Hungary is a member of the
European Union and thus takes part in the EU strategy to increase its share of the
renewable energy. The EU has adopted the 2009 Renewable Energy Directive, which included a 20% renewable energy target by 2020 for the EU. By 2030 wind should produce in average 26-35% of the EU's electricity and save Europe €56 billion a year in avoided fuel costs. The national authors of Hungary forecast is 14.7% renewables in gross energy consumption by 2020, exceeding their 13% binding target by 1.7 percentage points. Hungary is the EU country with the smallest forecast penetration of renewables of the electricity demand in 2020, namely only 11% (including
biomass 6% and
wind power 3%). The forecast includes 400 MW of new
wind power capacity between 2010 and 2020. EWEA's 2009 forecast expects Hungary to reach 1.2 GW of installed wind capacity in this time.

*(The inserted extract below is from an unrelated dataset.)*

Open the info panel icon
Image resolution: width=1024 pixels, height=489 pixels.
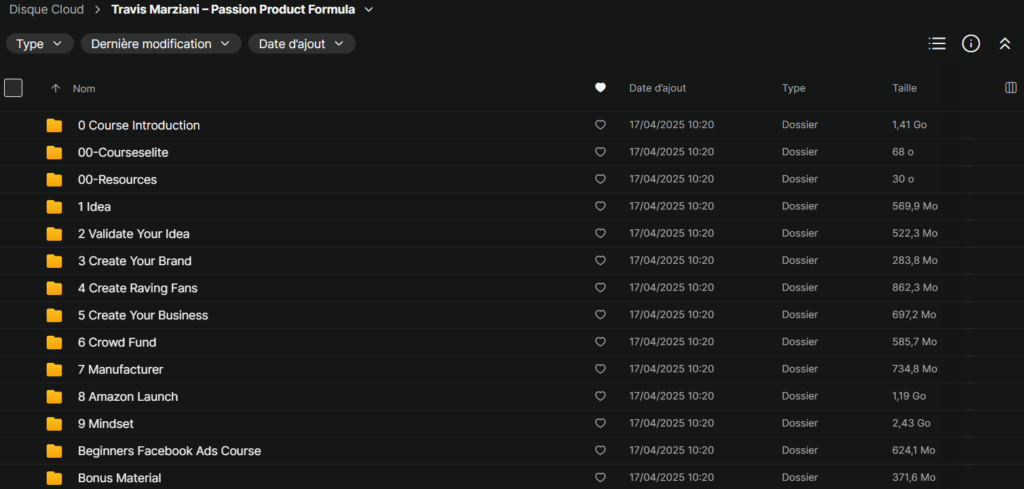[x=970, y=43]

Wind power No new wind farms have been built since 2012, with a law in 2016 effectively banning wind farms in Hungary by requiring they be built further than 12km from any community. Capacity in 2022 is 330MW. In 2022 Hungary published a
Recovery and Resilience Plan outlining a total of HUF 2,300 billion (ca. EUR 6 billion) for strategic development projects with the energy sector, which may result in additional wind farms being built.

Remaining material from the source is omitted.